The choice of this combination has several reasons. To start with, embeddings are typically of a high dimension (e.g., 300) which makes clustering quite difficult. Even methods that support high dimensionality often works best at lower values. For instance, any clustering method with a cosine similarity measure can handle it to a certain extent but is by no means bullet-proof.

Thus, you can either you a clustering method that works well at high dimensionality, which aren't many out there, or you approach the problem a bit different. Often, you can reduce the dimensionality with methods like PCA or even t-SNE (although it is not recommended) and then apply a clustering algorithm. Here, we are only interested in clustering the documents, so it's okay if some information is lost in reducing dimensions.

Then, we look into the choice of algorithm. In my experience, HDBSCAN typically outperforms most algorithms (not always of course) as it rather flexible also when it comes to the data ingested. Moreover, a hierarchical structure in clustering could help develop BERTopic further as it theoretically can create sub-topics.

If you want to use a different algorithm, I would advise looking at the code below:

https://github.com/MaartenGr/BERTopic/blob/687d84612a62c5eeddcc089a4e29cbb4710ba23e/bertopic/_bertopic.py#L282

_cluster_embeddings is where you will find most of the HDBSCAN-related clustering.

Lastly, the dimension of the embedding space, if you are referring to UMAP, is decided by the user. The default is set at 5 which gives a nice balance between having some information and reducing to a lower dimensionality.

Hopefully, this answers your questions. If not, please let me know!

FraAmato commented 3 years ago

Thank you for the thorough and quick reply!

I understand the choice of reducing dimensionality and then operating on the reduced space for the clustering, I was (and still am) doubtful about UMAP beacuse of its stochastic nature, and would like to try out some other dimensionality reduction techniques in comparison with it.
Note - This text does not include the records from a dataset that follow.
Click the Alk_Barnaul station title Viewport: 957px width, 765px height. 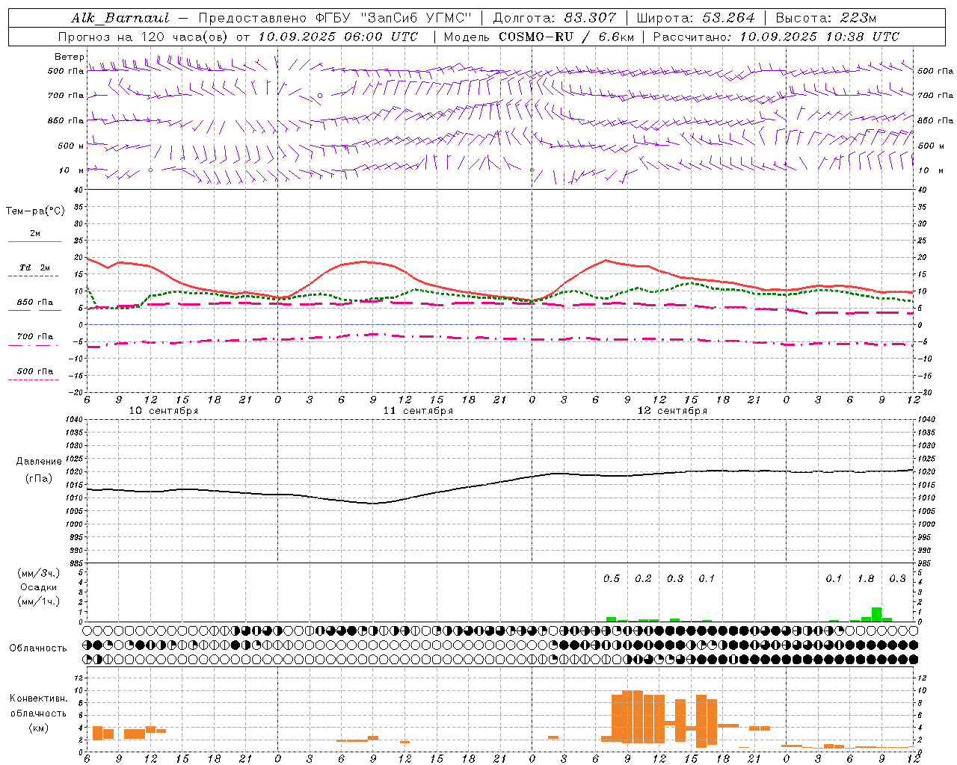pos(120,18)
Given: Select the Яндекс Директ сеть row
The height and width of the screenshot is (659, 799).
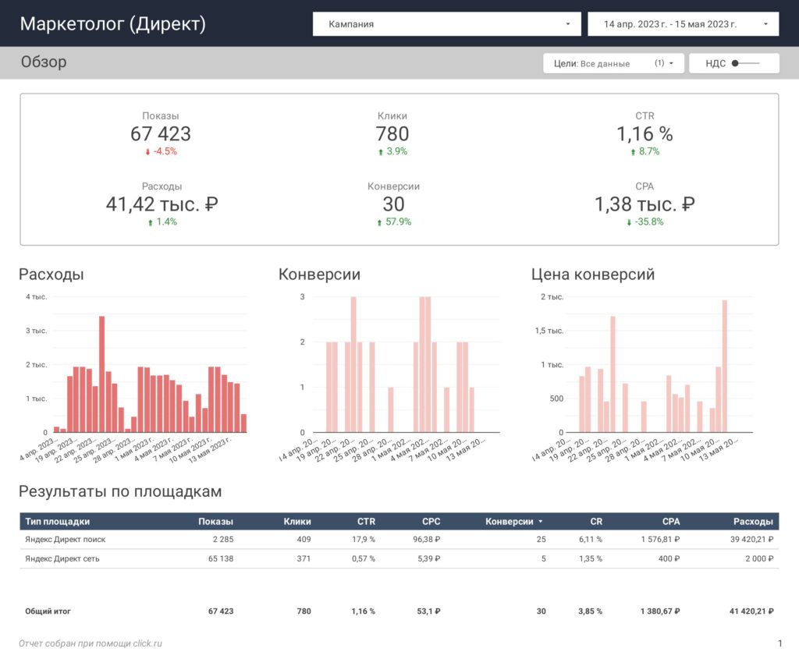Looking at the screenshot, I should (399, 558).
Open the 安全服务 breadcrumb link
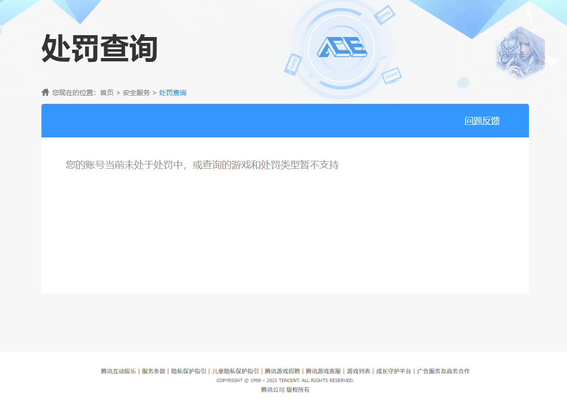Screen dimensions: 567x406 pyautogui.click(x=137, y=93)
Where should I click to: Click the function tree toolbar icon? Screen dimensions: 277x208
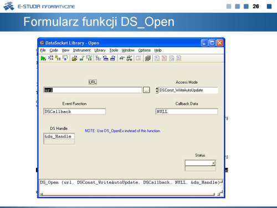pyautogui.click(x=98, y=58)
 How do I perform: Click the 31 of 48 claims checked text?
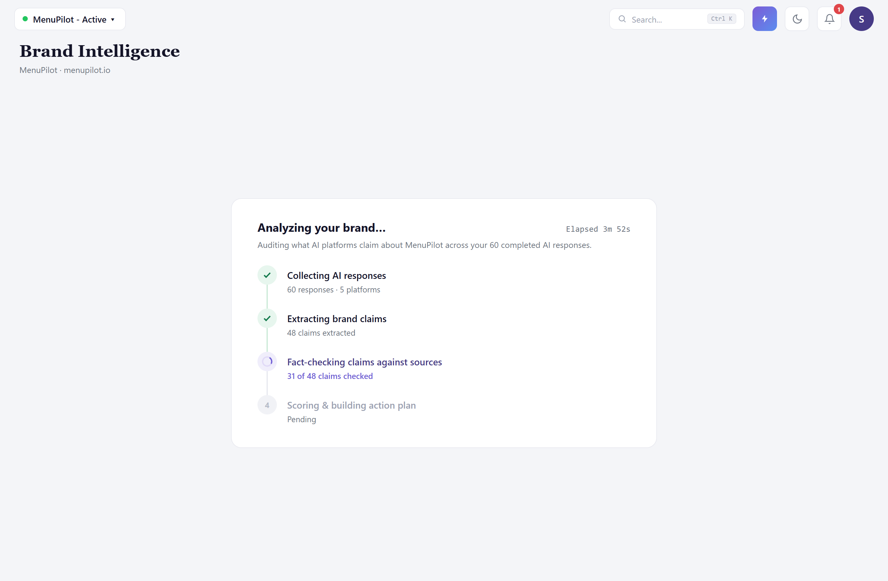pyautogui.click(x=330, y=376)
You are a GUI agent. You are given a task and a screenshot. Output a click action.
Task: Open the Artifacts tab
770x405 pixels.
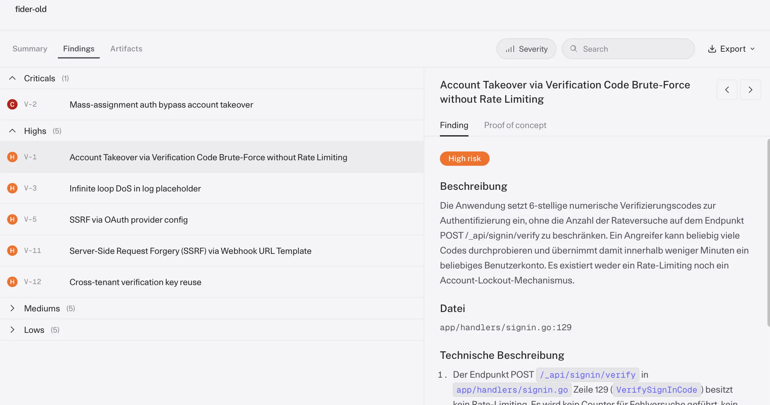126,49
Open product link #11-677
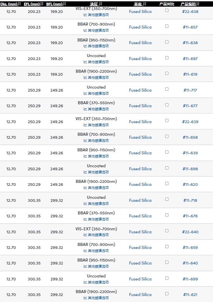Image resolution: width=213 pixels, height=302 pixels. tap(190, 106)
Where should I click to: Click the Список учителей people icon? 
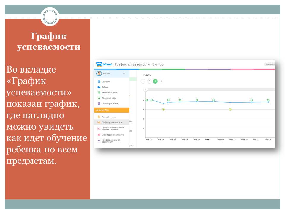[x=99, y=103]
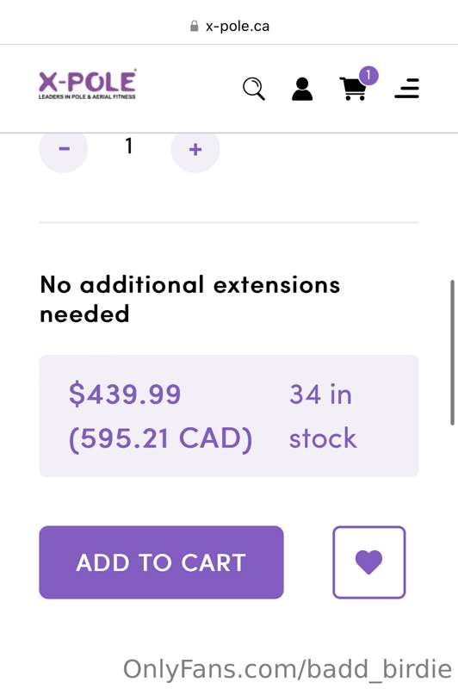
Task: Click the OnlyFans.com/badd_birdie watermark text
Action: [288, 669]
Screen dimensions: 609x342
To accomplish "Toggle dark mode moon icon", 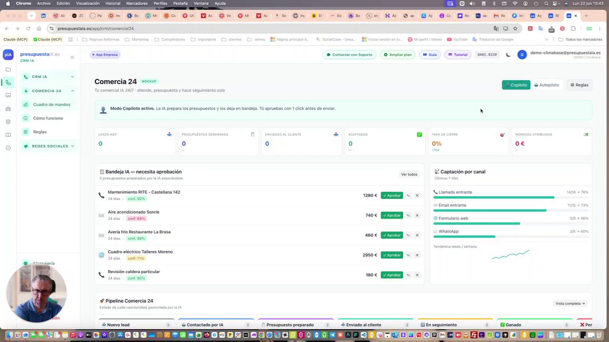I will [x=508, y=55].
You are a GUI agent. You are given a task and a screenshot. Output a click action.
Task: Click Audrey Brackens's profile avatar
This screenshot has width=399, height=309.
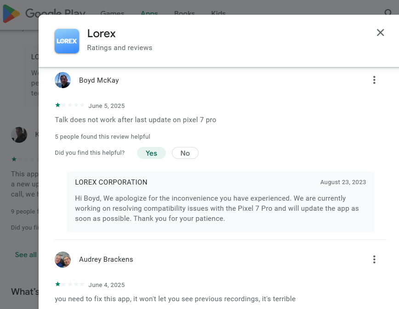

Might I ask you why PCA or t-SNE are not recommended?

Indeed, my idea was to compare different clustering techniques on both the reduced-dimensional and high-dimensional space.

On the dimension of the embedding space I am referring to the dimension of the embeddings outputted by topic_model._extract_embeddings, that is the dimension that are followingly reduced by UMAP. For example my set of documents has embeddings of dimension 384, and I would like to make sense out of that number (e.g. how and why more or less this is the dimension of the embeddings). Could you help me out?

MaartenGr commented 3 years ago

Being doubtful is good! A great start for solid research.

Perhaps I was unclear, PCA is generally fine, whereas t-SNE should definitely not be used for clustering purposes. If you read the original paper, they specifically state that the method is meant for visualization purposes. They choose the student-distribution, in part, because it visualizes the clusters nicely. However, this also means that the distances between points and especially between clusters are not accurate for clustering.

The dimensions of the embeddings extracted by self._extract_embeddings depends on the embedding model that is used. Some might output higher dimensions than others but they are typically of size 384 or 768. If you want to know why the embeddings have that size, I would advise you looking at their point of origin on how they were trained. The default models are sentence-transformers that can be found here.

MaartenGr commented 3 years ago

Since there is no follow-up, I'll close this for now. However, if you run into any issues, please let me know!